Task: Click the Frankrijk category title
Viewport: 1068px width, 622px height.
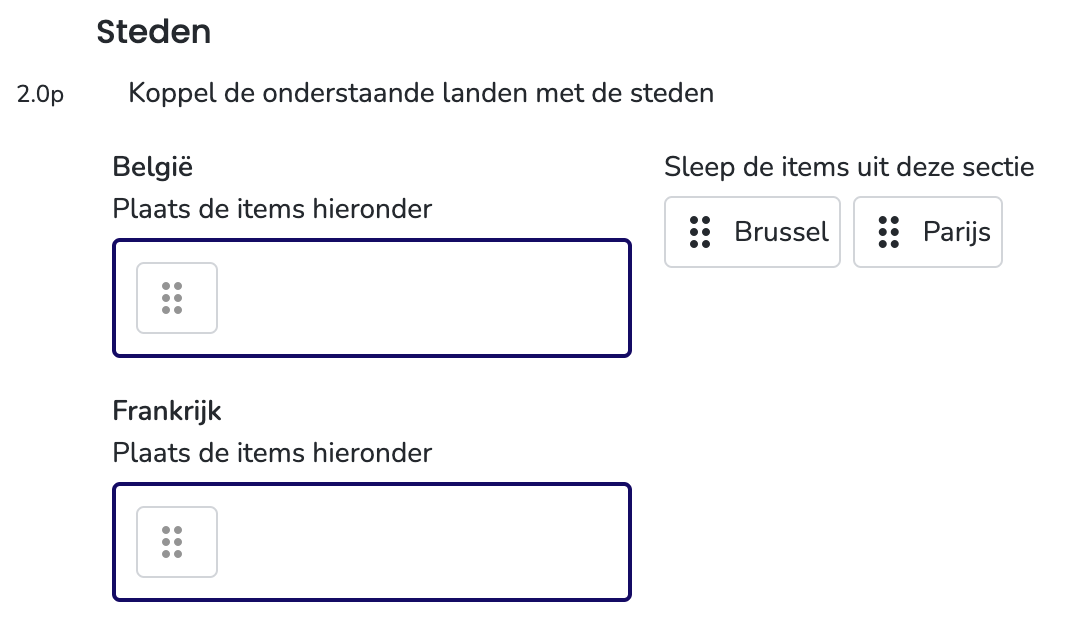Action: 167,411
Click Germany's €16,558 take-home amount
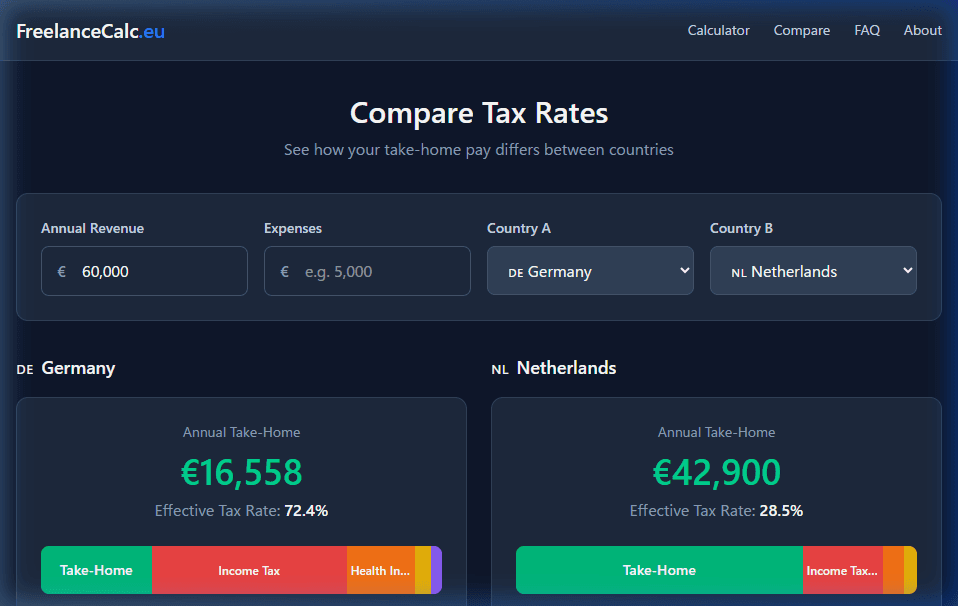The image size is (958, 606). point(241,472)
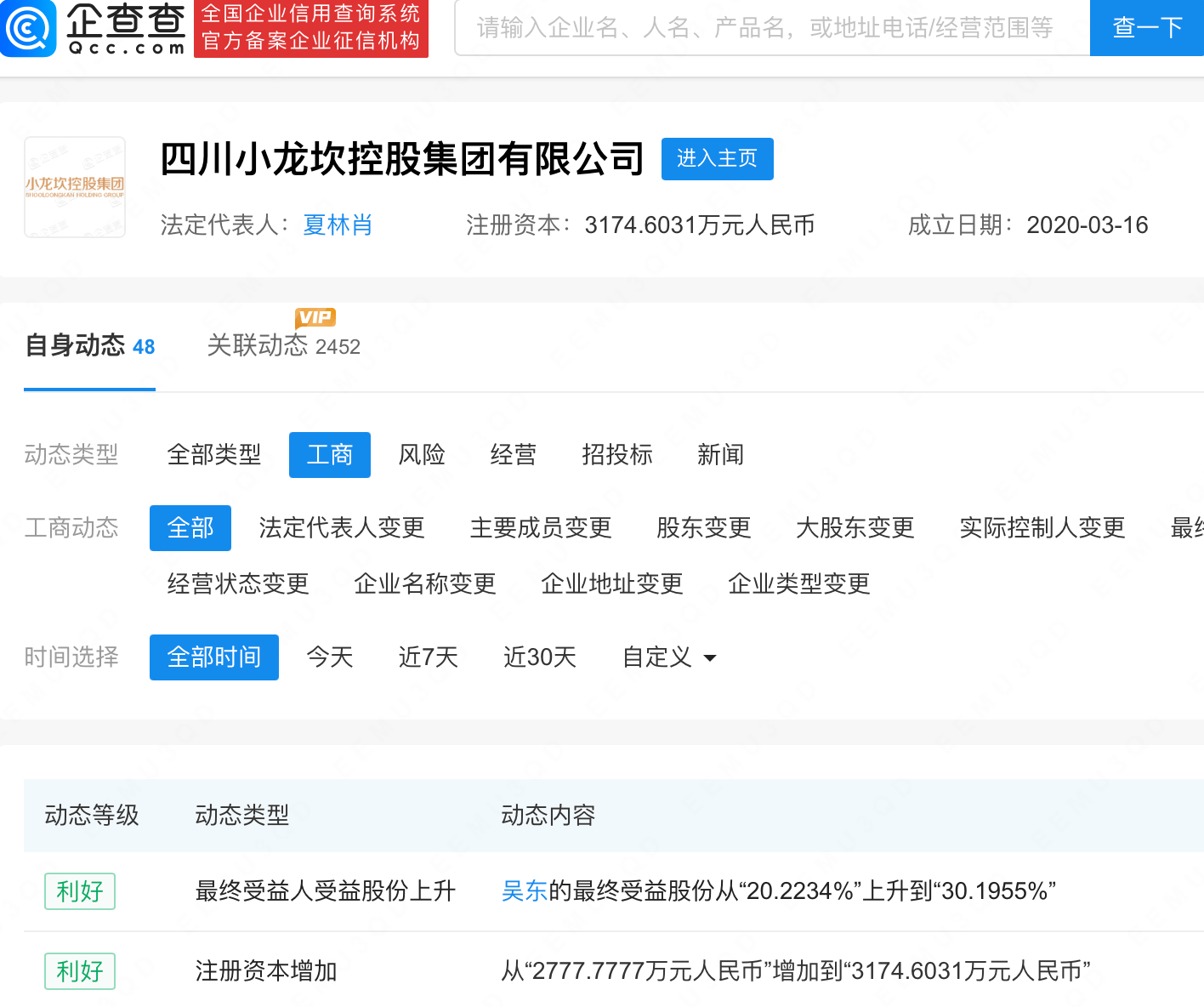Click the VIP badge on 关联动态
Viewport: 1204px width, 1007px height.
(315, 317)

* [WHAT YOU WILL DO] Change "take-home" to "net" throughout the material above and give it again with everything else unchanged. Leave the pictures out.

* [COMPLETE ANSWER]
Task: Click the Frankrijk category title
Viewport: 1068px width, 622px height.
Action: 167,411
Click Germany's €16,558 net amount
The image size is (958, 606). point(241,472)
Click the VIP badge on 关联动态
Viewport: 1204px width, 1007px height.
(315, 317)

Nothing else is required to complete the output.